Innovation Watch - Kein Fortschrittspessimismus?

Beim Durchblättern der aktuellen Ausgabe der Zeitschrift Innovationsmanager fiel mir ein Artikel mit dem Titel "Fortschrittspessimistisch" auf. Er basiert auf einer Untersuchung von Dr. Thomas Petersen vom Institut für Demoskopie Allensbach. Ein wenig Internetrecherche - neudeutsch: "Googeln" - brachte dann noch einen Artikel aus der FAZ vom gleichen Autor hervor. Titel diesmal: "Kein Fortschrittspessimismus". Ja, was denn jetzt?

 

Bei genauerem Durchlesen stellt sich folgendes heraus: Es gibt beim Thema Fortschritt in Deutschland Grund zur Freude, aber auch zur Besorgnis.

 

Grund zur Freude

 

Grund zur Freude gibt es dewegen, weil der Höhepunkt der Fortschrittsfeindlichkeit in Deutschland überwunden zu sein scheint. In 2011 glauben etwa 40 % der Deutschen an den Fortschritt. Zwar ist das Niveau von 1970 mit 60 % noch nicht erreicht, aber der Glaube an den Fortschritt hat die Talsohle der 80er Jahre durchschritten und wächst stetig.

 

Ebenfalls Anlass zur Freude - zumindest für mich als Ingenieur - ist das Ergebnis, dass das Ansehen der Ingenieure und Naturwissenschaftler gestiegen ist. Von ihnen erwarten 53 % bzw. 51 % der Befragten, dass sie die wichtigsten Impulse für die Gestaltung unserer Zuklunft geben.

 

 

Grund zur Besorgnis

 

Leider offenbart die Befragung aber auch Schattenseiten. Ein Grund zur Besorgnis ist das fehlende Verständnis für die Bedürfnisse der Forschung. So finden nur 32 %, dass der Staat die Freiheit der Forschung schützen und nicht zu stark regulierend eingreifen sollte. Und nur 31 % meinen, dass es vom gesellschaftlichen Klima abhängt, ob die Gesellschaft offen für Forschung ist.

 

66 % sind dafür bestimmte Forschungen zu verbieten, nur 17 % sind dagegen. Es ist zwar kaum verwunderlich, dass 80 % das Klonen von Lebewesen, 49 % Gentechnik in der Landwirtschaft und ebenfalls 49 % Forschung an Embryonen ganz stoppen wollen.

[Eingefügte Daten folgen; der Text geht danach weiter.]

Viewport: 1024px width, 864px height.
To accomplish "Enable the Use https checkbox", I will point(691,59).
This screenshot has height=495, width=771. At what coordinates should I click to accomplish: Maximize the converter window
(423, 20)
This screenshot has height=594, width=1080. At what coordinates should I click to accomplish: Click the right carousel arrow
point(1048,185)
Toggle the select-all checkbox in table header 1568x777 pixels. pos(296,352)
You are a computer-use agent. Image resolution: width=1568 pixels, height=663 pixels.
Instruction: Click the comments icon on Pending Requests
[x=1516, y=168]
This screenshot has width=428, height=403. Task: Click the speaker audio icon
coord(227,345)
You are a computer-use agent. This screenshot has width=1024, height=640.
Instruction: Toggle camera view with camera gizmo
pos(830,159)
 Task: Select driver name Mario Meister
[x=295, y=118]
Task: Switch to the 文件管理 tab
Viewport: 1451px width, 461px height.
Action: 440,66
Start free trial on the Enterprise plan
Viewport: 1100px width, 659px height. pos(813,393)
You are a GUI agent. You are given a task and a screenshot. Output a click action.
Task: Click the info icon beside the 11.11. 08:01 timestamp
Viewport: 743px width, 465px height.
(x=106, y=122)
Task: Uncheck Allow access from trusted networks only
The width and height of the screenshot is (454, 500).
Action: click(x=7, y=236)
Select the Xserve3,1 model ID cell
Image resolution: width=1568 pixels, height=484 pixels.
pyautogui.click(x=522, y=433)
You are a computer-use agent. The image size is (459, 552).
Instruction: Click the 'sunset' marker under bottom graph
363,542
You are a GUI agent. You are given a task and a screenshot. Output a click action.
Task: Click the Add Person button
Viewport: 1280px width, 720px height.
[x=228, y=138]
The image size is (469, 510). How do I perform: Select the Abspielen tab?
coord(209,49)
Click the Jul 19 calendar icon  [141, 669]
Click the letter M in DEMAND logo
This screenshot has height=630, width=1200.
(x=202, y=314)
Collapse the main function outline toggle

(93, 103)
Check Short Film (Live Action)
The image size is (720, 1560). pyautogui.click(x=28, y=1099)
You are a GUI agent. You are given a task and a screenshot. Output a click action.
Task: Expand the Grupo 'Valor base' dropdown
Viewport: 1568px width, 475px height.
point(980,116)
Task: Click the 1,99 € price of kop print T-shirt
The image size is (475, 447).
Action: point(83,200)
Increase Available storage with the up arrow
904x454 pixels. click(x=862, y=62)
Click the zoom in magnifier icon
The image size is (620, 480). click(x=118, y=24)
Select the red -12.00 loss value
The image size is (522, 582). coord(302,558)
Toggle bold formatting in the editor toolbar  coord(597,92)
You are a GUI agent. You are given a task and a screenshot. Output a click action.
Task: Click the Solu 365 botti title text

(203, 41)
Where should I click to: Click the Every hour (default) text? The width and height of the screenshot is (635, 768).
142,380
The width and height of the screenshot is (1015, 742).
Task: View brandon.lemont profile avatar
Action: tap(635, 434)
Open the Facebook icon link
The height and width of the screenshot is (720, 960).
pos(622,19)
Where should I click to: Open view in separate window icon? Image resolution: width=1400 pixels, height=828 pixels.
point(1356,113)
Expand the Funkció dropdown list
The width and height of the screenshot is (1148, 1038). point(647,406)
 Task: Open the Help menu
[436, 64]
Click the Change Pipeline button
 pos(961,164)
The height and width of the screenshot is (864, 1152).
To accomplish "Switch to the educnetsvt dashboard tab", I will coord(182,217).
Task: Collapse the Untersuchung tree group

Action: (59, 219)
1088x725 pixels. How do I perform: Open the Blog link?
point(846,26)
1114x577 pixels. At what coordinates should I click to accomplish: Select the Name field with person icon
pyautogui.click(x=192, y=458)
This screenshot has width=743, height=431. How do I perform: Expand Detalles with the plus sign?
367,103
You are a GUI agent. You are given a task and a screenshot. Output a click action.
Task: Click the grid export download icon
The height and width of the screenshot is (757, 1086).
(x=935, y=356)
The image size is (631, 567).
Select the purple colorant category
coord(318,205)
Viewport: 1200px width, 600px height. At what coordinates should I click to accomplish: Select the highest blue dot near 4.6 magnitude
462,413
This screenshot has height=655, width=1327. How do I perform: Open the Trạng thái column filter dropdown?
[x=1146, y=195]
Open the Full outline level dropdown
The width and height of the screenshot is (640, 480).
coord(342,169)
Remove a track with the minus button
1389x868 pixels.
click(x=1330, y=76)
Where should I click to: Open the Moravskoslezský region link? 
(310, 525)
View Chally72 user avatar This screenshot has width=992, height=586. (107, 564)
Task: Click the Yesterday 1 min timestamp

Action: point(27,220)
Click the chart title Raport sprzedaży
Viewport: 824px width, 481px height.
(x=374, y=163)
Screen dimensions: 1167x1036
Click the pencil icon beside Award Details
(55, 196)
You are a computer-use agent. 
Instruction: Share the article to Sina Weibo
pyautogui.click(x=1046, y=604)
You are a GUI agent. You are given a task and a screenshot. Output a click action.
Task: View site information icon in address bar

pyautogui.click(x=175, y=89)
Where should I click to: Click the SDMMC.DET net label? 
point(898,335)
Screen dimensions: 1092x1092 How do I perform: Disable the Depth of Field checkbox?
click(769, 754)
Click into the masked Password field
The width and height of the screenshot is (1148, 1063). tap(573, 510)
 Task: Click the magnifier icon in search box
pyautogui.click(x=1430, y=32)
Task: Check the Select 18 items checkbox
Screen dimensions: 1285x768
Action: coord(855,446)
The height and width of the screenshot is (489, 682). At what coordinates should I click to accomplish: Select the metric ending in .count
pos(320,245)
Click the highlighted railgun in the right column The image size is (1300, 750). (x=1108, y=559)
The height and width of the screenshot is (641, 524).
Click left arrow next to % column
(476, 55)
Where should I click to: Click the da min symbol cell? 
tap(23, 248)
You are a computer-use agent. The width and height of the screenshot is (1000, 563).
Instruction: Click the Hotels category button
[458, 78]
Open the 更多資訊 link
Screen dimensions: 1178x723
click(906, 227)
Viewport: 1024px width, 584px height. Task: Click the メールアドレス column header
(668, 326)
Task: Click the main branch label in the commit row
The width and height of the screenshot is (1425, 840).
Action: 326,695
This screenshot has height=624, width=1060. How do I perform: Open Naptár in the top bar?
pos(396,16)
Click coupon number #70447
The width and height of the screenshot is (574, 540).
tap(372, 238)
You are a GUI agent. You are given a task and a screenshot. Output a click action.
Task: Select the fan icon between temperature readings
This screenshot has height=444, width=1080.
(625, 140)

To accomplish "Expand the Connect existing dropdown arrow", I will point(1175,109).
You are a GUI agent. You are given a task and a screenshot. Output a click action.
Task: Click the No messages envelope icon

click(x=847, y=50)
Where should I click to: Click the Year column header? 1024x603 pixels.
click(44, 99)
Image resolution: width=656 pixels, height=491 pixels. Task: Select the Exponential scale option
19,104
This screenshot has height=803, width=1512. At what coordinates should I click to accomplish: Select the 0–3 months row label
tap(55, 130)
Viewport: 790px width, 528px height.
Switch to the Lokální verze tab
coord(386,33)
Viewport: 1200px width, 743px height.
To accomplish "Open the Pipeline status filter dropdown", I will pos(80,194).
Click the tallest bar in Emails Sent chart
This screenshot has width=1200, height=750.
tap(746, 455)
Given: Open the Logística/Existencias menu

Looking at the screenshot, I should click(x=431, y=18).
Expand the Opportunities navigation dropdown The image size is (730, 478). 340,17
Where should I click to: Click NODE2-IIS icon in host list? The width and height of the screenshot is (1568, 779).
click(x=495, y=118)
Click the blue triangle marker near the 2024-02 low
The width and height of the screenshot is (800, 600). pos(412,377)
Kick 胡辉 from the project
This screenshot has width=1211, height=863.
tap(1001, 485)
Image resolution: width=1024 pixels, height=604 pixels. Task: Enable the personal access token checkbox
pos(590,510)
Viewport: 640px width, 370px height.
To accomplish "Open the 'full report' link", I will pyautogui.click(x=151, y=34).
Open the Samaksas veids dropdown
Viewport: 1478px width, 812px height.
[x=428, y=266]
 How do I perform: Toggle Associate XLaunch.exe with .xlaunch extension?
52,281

Aber dass über ein Drittel der Befragten die Forschung bei künstlicher Intelligenz sowie bei der Atomphysik ganz stoppen wollen, stimmt mich dann doch etwas mulmig. Und dass 36 % die Entwicklung der chemischen Schädlingsbekämpfung und 28 % die für neue Konservierungsmittel ganz stoppen würden, veranlasst den Autor zu folgendem Fazit: "Diese Zahlen kann man angesichts des Umstandes, dass zahllose Menschen dem Fortschritt auf diesen Gebieten seit dem frühen 19. Jahrhundert ihr Leben verdanken, nur als Zeichen eines verbreiteten Bildungsmangels deuten."

 

Zwar haben die Wissenschaftler in Deutschland ein hohes Ansehen, die Wissenschaft - inbesondere die Grundlagenforschung - aber nicht. Der Autor zititert in beiden Artikeln den Kernphysiker Heinz Maier-Leibnitz (1911 - 2000) mit dem Satz: "Wissen ist besser als Nichtwissen." Offenbar entscheidet sich die Gesellschaft oft für das Nichtwissen. Ob aus Angst vor der Forschung (Frankenstein lässt grüßen) oder aus Geringschätzung des Wissens sei einmal dahingestellt. Als Autor eines Blogs, der sich mit Wissen und Innovation beschäftigt, kann ich da nur sagen: Schade eigentlich!